Faculty Advisor: Xiaoming Liu
Contact e-mail: liuxm@cse.msu.edu
Research Area(s): Computer Vision, Biometrics, Pattern Recognition
hand
We hypothesize that an individual computer user has a unique and consistent pattern of hand appearance, shape, and movements, independent of the text, while typing on a keyboard. We have developed a novel biometric modality named “Typing Behavior (TB)” for continuous user authentication. Given a webcam pointing toward a keyboard, real-time computer vision algorithms are developed to automatically extract hand movement patterns from the video stream. For one typing video, the hands are segmented in each frame and a unique descriptor is extracted based on the shape and position of hands, as well as their temporal dynamics in the video sequence. Experimental results have shown that this is an accurate and efficient biometric modality. Now we would like to extend this work toward using hand appearance information for authentication. A large database of typing has been captured in our prior study. This project will involve studying various feature representations for hand texture, develop the system component, and evaluate the system performance.

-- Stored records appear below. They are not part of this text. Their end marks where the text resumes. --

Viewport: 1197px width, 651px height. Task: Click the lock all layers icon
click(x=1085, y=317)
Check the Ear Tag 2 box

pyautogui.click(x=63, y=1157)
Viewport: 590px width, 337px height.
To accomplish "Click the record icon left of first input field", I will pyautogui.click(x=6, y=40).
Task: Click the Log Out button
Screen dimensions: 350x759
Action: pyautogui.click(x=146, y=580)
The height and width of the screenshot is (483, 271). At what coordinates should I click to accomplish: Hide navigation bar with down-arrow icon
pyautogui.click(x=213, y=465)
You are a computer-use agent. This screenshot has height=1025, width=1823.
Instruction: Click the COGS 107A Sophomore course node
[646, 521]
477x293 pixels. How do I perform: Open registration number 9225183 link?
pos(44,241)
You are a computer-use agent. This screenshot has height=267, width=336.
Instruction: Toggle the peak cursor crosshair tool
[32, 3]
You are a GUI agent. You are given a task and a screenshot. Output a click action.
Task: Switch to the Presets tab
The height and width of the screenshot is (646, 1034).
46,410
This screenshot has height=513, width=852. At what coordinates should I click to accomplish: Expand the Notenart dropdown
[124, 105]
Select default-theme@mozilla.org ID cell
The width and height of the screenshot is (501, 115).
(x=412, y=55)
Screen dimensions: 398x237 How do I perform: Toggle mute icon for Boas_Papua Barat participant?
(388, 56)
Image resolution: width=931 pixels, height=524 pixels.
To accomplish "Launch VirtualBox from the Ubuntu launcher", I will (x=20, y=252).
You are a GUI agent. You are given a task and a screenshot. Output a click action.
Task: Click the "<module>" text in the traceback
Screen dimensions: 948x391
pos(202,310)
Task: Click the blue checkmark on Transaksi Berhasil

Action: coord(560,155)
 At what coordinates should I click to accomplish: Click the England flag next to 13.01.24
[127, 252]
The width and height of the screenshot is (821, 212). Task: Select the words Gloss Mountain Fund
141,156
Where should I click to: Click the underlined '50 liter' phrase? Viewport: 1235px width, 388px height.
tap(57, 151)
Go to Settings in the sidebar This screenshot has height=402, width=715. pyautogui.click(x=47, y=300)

"Online Movie Recommender System"
Faculty Advisor: Rong Jin
Contact e-mail: rongjin@cse.msu.edu
Research Area(s):  Machine learning
hand
The objective of online recommender system is to automatically recommend items for an individual user by effectively leveraging the rating information provided by other users. The most well known example is book recommendation in Amazon. Another example is movie recommendation in Netflix. In this project, we will focus on developing the state-of-the-art online recommendation system by exploiting the matrix completion theory, which yielded the best performance in the Netflix contest. The figure on the right shows the basic idea of recommendation by matrix completion. We will utilize the movie rating data provided in Netflix contest and meta-data from IMDB to develop an online movie recommendation system.